● Beispiele zur Verortung auf dem Bildschirm
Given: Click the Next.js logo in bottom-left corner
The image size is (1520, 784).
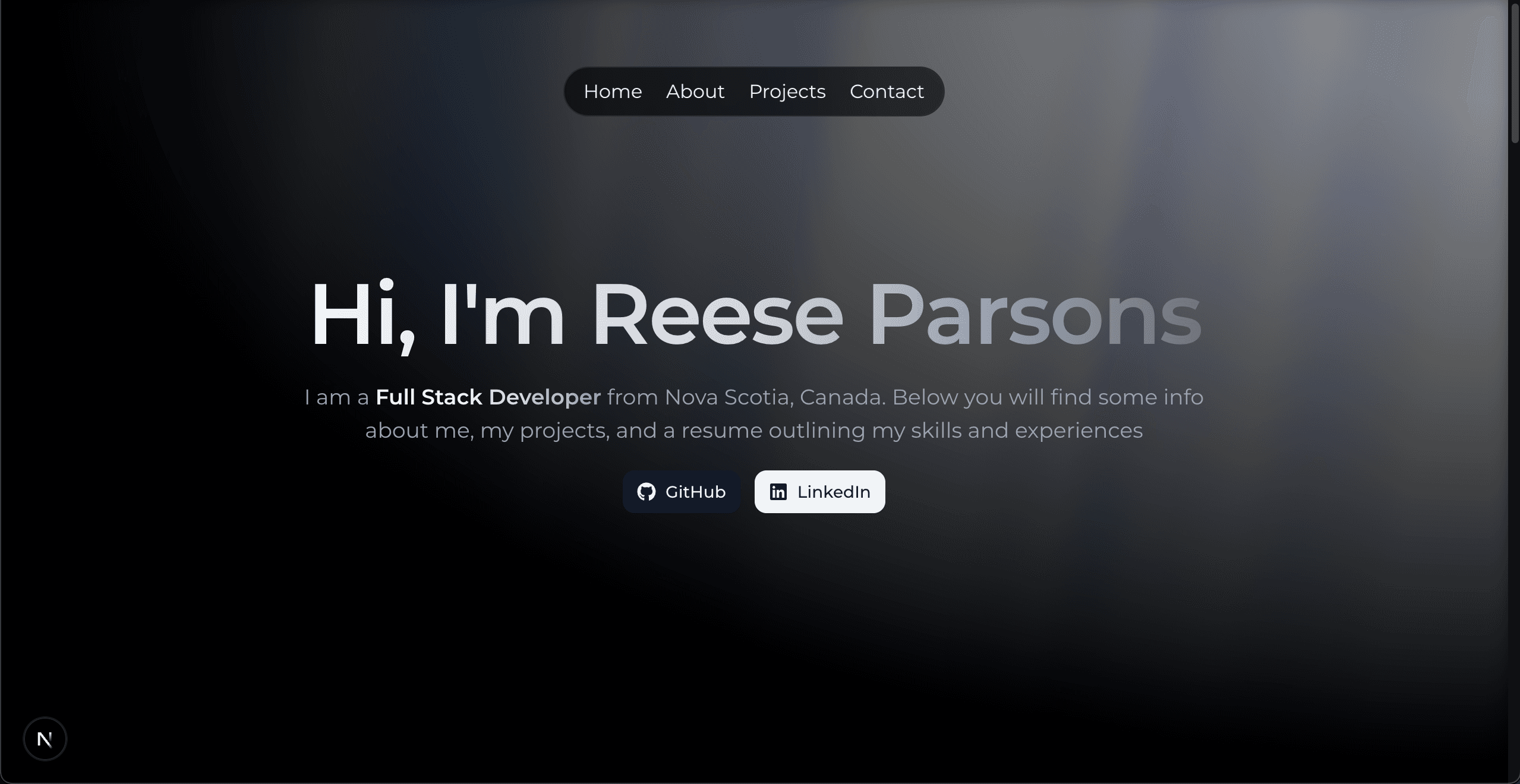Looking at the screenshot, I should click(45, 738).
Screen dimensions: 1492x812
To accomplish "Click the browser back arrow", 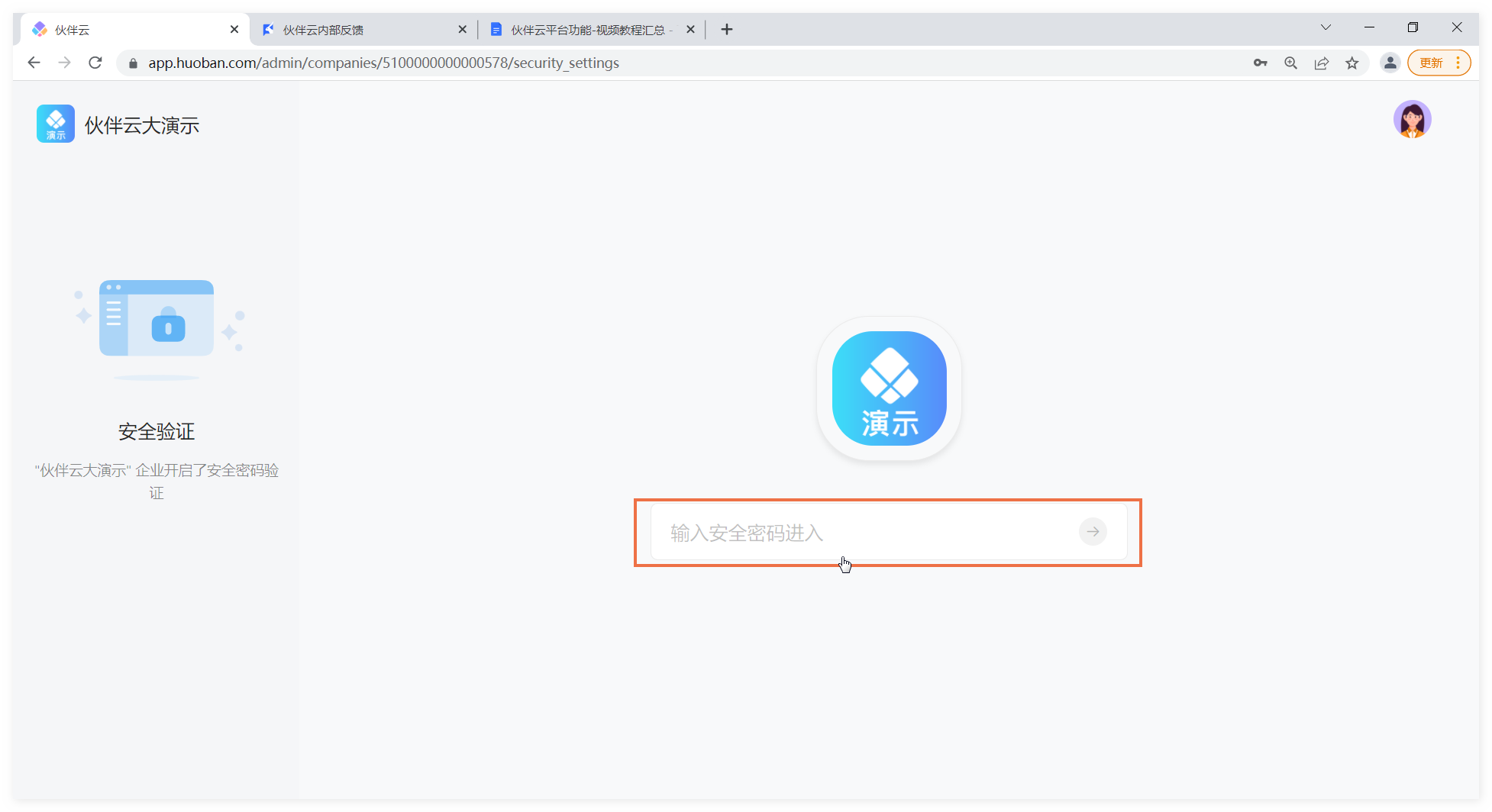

● Worum es geht
Benenne in allen Einträgen oben „Screen dimensions“ in „Display size“ um und gib die Zeilen ansonsten unverändert wieder. Lass die Bilder in deiner Antwort weg.

● Schriftliche Antwort
Given: Click the Next.js logo in bottom-left corner
The image size is (1520, 784).
Looking at the screenshot, I should click(45, 738).
Display size: 1492x812
To accomplish "Click the browser back arrow", 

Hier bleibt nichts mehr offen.